KM Tarawani Ternyata Tergilas Badan Tongkang

Dimana, menurut keterangan beberapa saksi, kapal nelayan Tarawani Baru asal Sangatta, Kabupaten Kutim, seperti ditelan bumi

KM Tarawani Ternyata Tergilas Badan Tongkang
TRIBUN KALTIM / MARGARET SARITA
Koordinasi Wabup Kasmidi Bulang didampingi Danlanal Letkol Mulyan Budiarta bersama aparat Pos AL Tanjung Mangkalihat dan Polair dan Pospol Sangkulirang? yang dilanjutkan pencarian korban tenggelam akibat insiden tabrakan kapal vs tongkang 

TRIBUNKALTIM.CO SANGATTA - Memasuki hari keempat, Rabu (14/2), pencarian korban tenggelam kapal nelayan Tarawani Baru vs tongkang Jaya Pratama Abadi (JPA-2) di Tanjung Lampu, Desa Tanjung Mangkalihat, Kecamatan Sandaran, belum menghasilkan.

Tim susulan yang dipimpin Wabup Kasmidi Bulang bersama Danlanal Sangatta, Letkol Laut (P), Mulyan Budiarta dengan menggunakan KAL Kudungga ikut bergabung dengan tim pencarian dari Basarnas, BPBD, Kepolisian serta Pos AL Tanjung Mangkalihat.

Pencarian hari keempat difokuskan pada kawasan perairan tempat terjadinya kecelakaan laut. Dimana, menurut keterangan beberapa saksi, kapal nelayan Tarawani Baru asal Sangatta, Kabupaten Kutim, seperti ditelan bumi begitu saja.

"Pasca kecelakaan kami langsung mendapat informasi dari awak tongkang. Kapal Tarawani Baru, tertabrak dan tergilas badan tongkang di bagian kanan. Namun, saat dilakukan pencarian tidak ada bekas-bekas atau sisa perangkat kapal yang naik ke permukaan. Seperti hilang ditelan bumi saja. Dua jam kami berputar melakukan pencarian, tidak melihat tanda-tanda sama sekali," ungkap Raflesius Sappe, chief officer Tugboat Biak VI saat dikunjungi Wabup dan Danlanal di tugboatnya.
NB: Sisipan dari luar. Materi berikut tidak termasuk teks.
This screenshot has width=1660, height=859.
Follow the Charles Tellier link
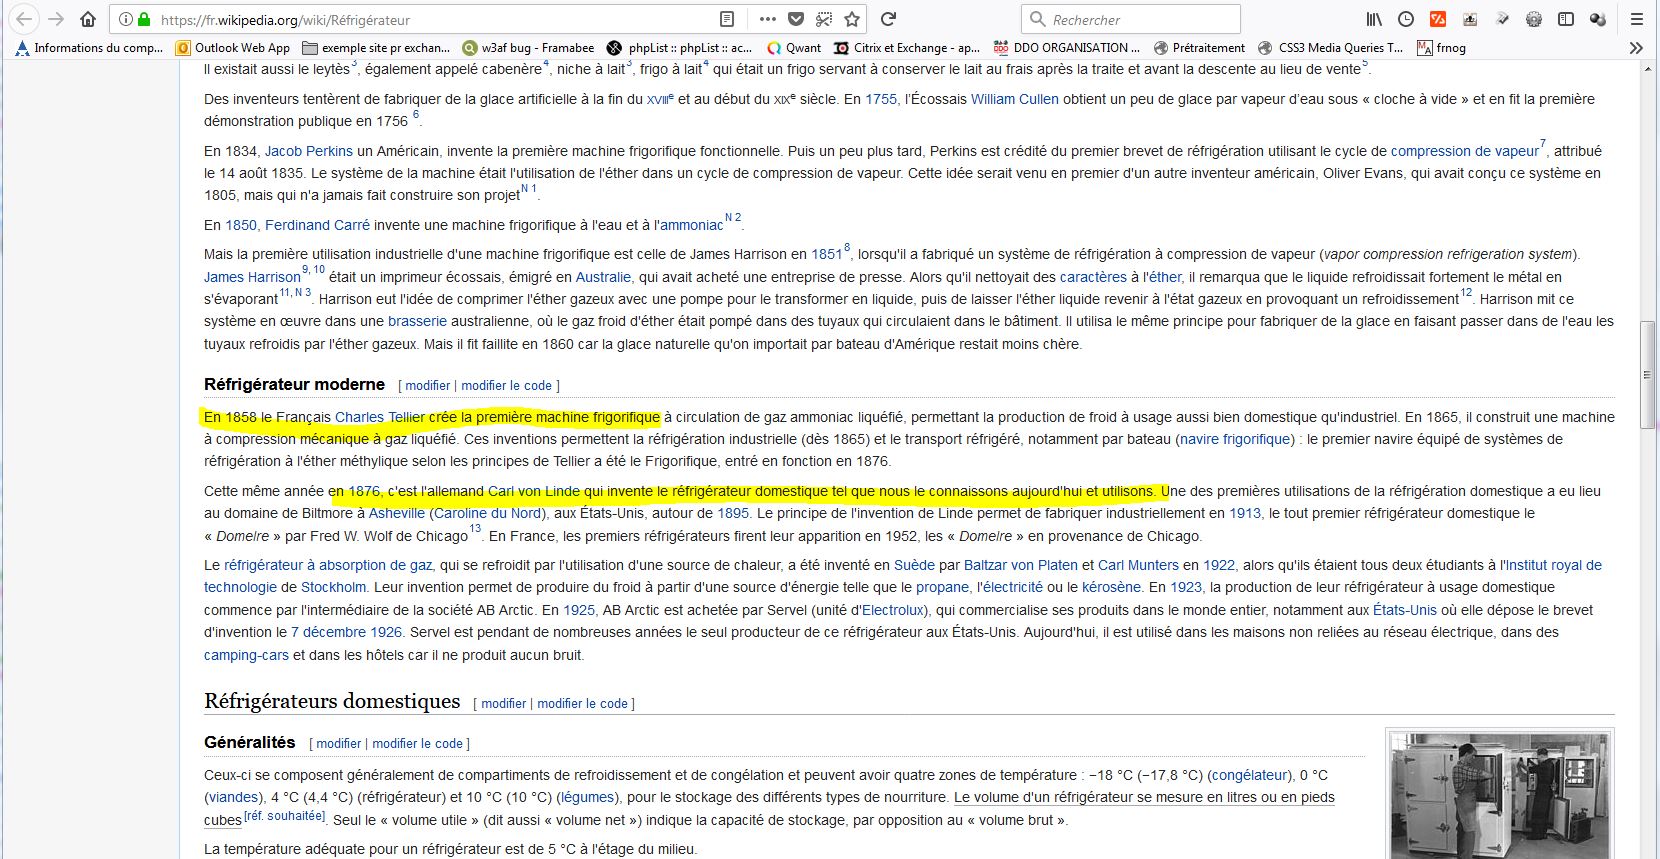point(380,417)
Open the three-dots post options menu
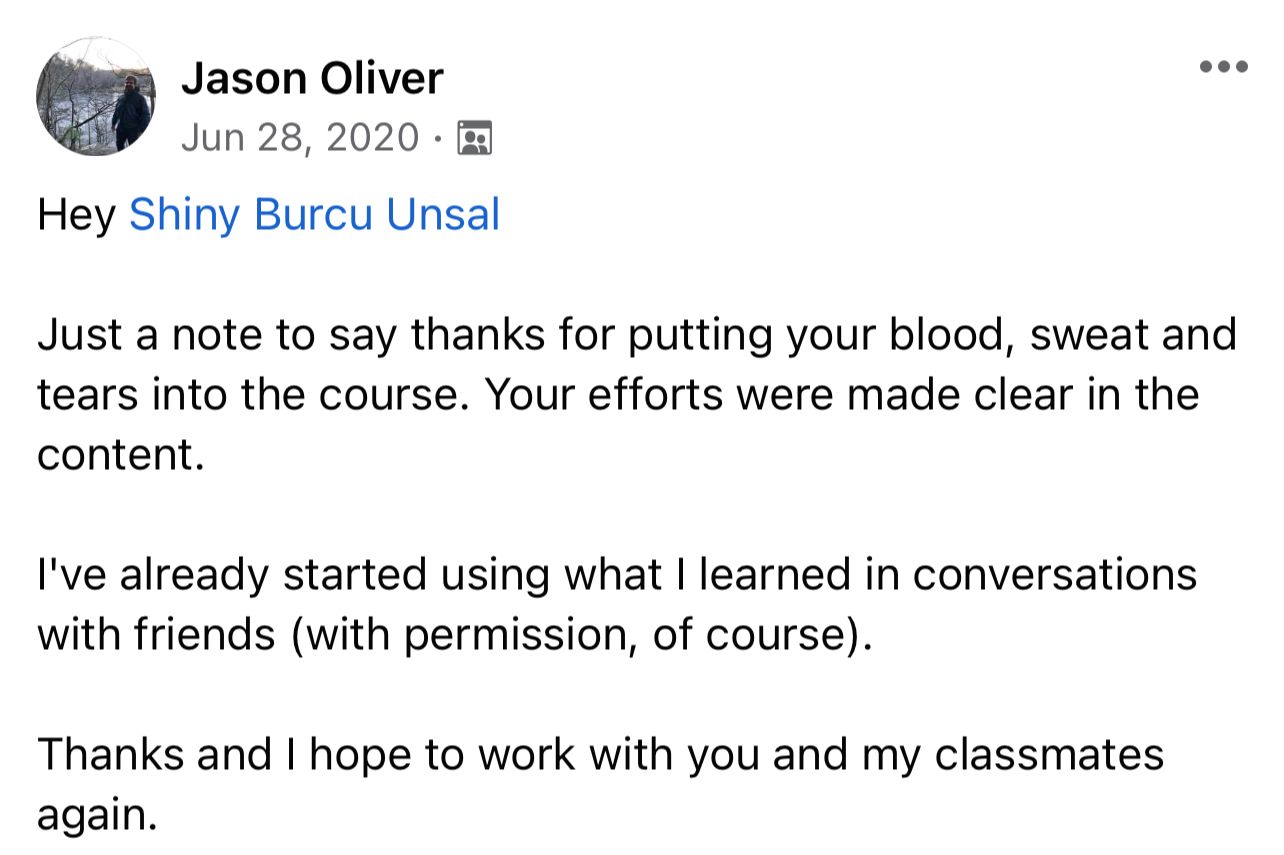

Di sela pencarian, Wabup dan Danlanal mendatangi tugboat Biak VI yang ikut melakukan pencarian. Di kapal tersebut, Wabup Kasmidi Bulang bertanya informasi seputar kejadian yang menimpa tujuh awak kapal Tarawani Baru.

"Saat ada kapal nelayan, kami sempat mengubah haluan. Namun, tongkang yang ditarik berjalan lambat dan akhirnya menabrak kapal nelayan. Saat itu awak kapal nelayan yang bernama Sukri, langsung bergelantung di tali pengikat ponton. Sehingga terselamatkan dalam musibah tersebut. Sementara enam awak kapal lainnya, masih berada di dalam kapal," ujar Raflesio.

Wabup Kasmidi Bulang mengatakan pencarian akan terus dilakukan hingga H + 7, nanti. Sebagaimana prosedur yang biasa dilakukan. Ia berharap enam korban yang masih dalam pencarian dapat segera ditemukan. "Dukungan terhadap pencarian keluarga korban akan terus kami lakukan. Kami berharap para korban bisa segera ditemukan," ujar Wabup.

Selain mendatangi tugboat, di sekitar lokasi tenggelamnya kapal nelayan Tarawani Baru, Wabup Kasmidi Bulang juga memantau pencarian yang dilakukan beberapa kapal nelayan yang merupakan kawan para korban tenggelam. Mereka melakukan pencarian dengan menggunakan jangkar yang ditarik dengan dua kapal nelayan. Namun, hingga sore hari belum ada kabar tentang para korban tenggelam tersebut.

Seperti diketahui, Minggu (11/2) kemarin, sebuah kapal nelayan yang digunakan tujuh pemancing asal Sangatta bertabrakan dengan Tugboat penarik tongkang JPA 2.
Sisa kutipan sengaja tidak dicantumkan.